III. He disclaimed all confederacy with those that made an arm of flesh their confidence (v. 6): I have hated those that regard lying vanities—idolaters (to some), who expect aid from false gods, which are vanity and a lie—astrologers, and those that give heed to them, so others. David abhorred the use of enchantments and divinations; he consulted not, nor even took notice of, the flight of birds or entrails of beasts, good omens or bad omens; they are lying vanities, and he not only did not regard them himself, but hated the wickedness of those that did. He trusted in God only, and not in any creature. His interest in the court or country, his retreats or strongholds, even Goliath’s sword itself—these were lying vanities, which he could not depend upon, but trusted in the Lord only. See Ps. 40:4; Jer. 17:5.

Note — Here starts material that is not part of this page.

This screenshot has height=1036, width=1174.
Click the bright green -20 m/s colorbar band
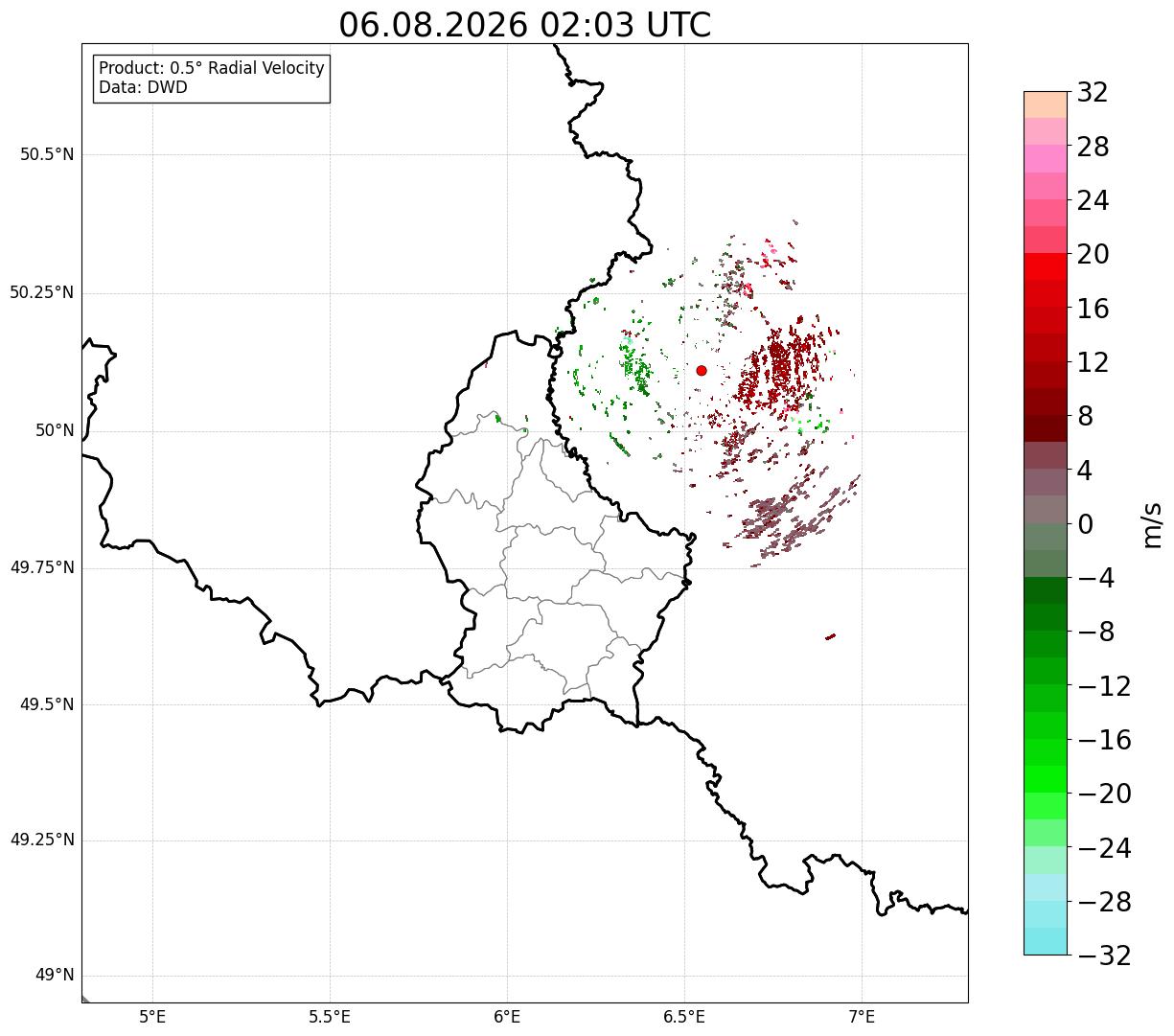tap(1046, 779)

IV. He comforted himself with his hope in God, and made himself, not only easy, but cheerful, with it, v. 7. Having relied on God’s mercy, he will be glad and rejoice in it; and those know not how to value their hope in God who cannot find joy enough in that hope to counterbalance their grievances and silence their griefs.
V. He encouraged himself in this hope with the experiences he had had of late, and formerly, of God’s goodness to him, which he mentions to the glory of God; he that has delivered doth and will. 1. God had taken notice of his afflictions and all the circumstances of them: "Thou hast considered my trouble, with wisdom to suit relief to it, with condescension and compassion regarding the low estate of they servant." 2. He had observed the temper of his spirit and the workings of his heart under his afflictions: "Thou hast known my soul in adversities, with a tender concern and care for it." God’s eye is upon our souls when we are in trouble, to see whether they be humbled for sin, submissive to the will of God, and bettered by the affliction. If the soul, when cast down under affliction, has been lifted up to him in true devotion, he knows it. 3. He had rescued him out of the hands of Saul when he had him safe enough in Keilah (1 Sa. 23:7): "Thou hast not shut me up into the hand of the enemy, but set me at liberty, in a large room, where I may shift for my own safety," v. 8. Christ’s using those words (v. 5) upon the cross may warrant us to apply all this to Christ, who trusted in his Father and was supported and delivered by him, and (because he humbled himself) highly exalted, which it is proper to think of when we sing these verses, as also therein to acknowledge the experience we have had of God’s gracious presence with us in our troubles and to encourage ourselves to trust in him for the future.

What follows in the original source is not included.